Maestro; è la parola che più si addice a Camilleri, che rappresenta quanto fatto in vita dallo scrittore siciliano.

Maestro perché sempre alla ricerca di insegnare e trasmettere qualcosa ai lettori.

Uno dei tanti messaggi che il papà di Montalbano ha costantemente cercato di esplicitare era come la cultura non fosse un concetto elitario: “il sapere chi ce l’ha lo deve seminare, come si fa con il grano. Il sapere non deve essere un èlite”.

Ciò che ha reso Andrea Camilleri un vero punto di riferimento per la letteratura italiana è sicuramente l’uso del “suo” dialetto. Una questione “di cuore e di testa”: così Andrea Camilleri definiva il dialetto.

Vero problema per i traduttori, il vocabolario “camilleriano” è costituito da una vastità di termini, alcuni addirittura unici o usati con significati diversi da quelli originali. Così una parola come “scatàscio”, muta di significato da “guaio” a “gran fracasso”, seguendo la musicalità delle lettere piuttosto che la propria etimologia.

Di molte parole quali “calatina” o “erbaspada”, invece, rimane ignota e inspiegabile la provenienza.

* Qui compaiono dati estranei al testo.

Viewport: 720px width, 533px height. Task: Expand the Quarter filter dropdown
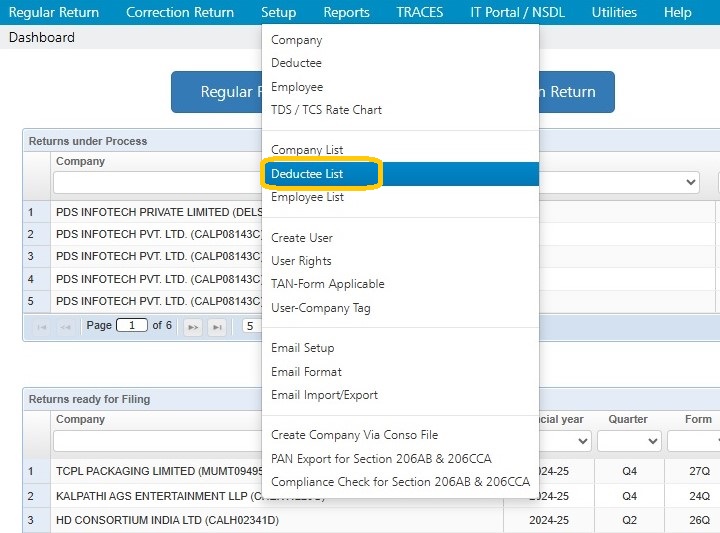point(629,441)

Inoltre il dialetto del maestro di Porto Empedocle è anche costituito da false parole siciliane, che in realtà, non sono altro se non arcaismi della lingua italiana ormai desueti. Nel fare ciò, Camilleri veste i panni del filologo, il quale va alla ricerca del termine più raffinato e in disuso, per far sì che possa tornare ad essere utilizzato. La cosiddetta “lectio difficilior”.

Altro aspetto importante del linguaggio è il plurilinguismo creato dallo scrittore, il quale fa convivere insieme più parlate creandone una nuova. Camilleri, infatti, combina tra loro palermitano, siciliano orientale e messinese formando quindi parole che non solo hanno un significato ma soprattutto una storia.

“Il dialetto è sempre la lingua degli affetti, un fatto confidenziale, intimo, familiare. Come diceva Pirandello, la parola del dialetto è la cosa stessa, perché il dialetto di una cosa esprime il sentimento, mentre la lingua di quella stessa cosa esprime il concetto. A me con il dialetto, con la lingua del cuore, che non è soltanto del cuore ma qualcosa di ancora più complesso, succede una cosa appassionante. Lo dico da persona che scrive. Mi capita di usare parole dialettali che esprimono compiutamente, rotondamente, come un sasso, quello che io volevo dire, e non trovo l’equivalente nella lingua italiana. Non è solo una questione di cuore, è anche di testa. Testa e cuore.”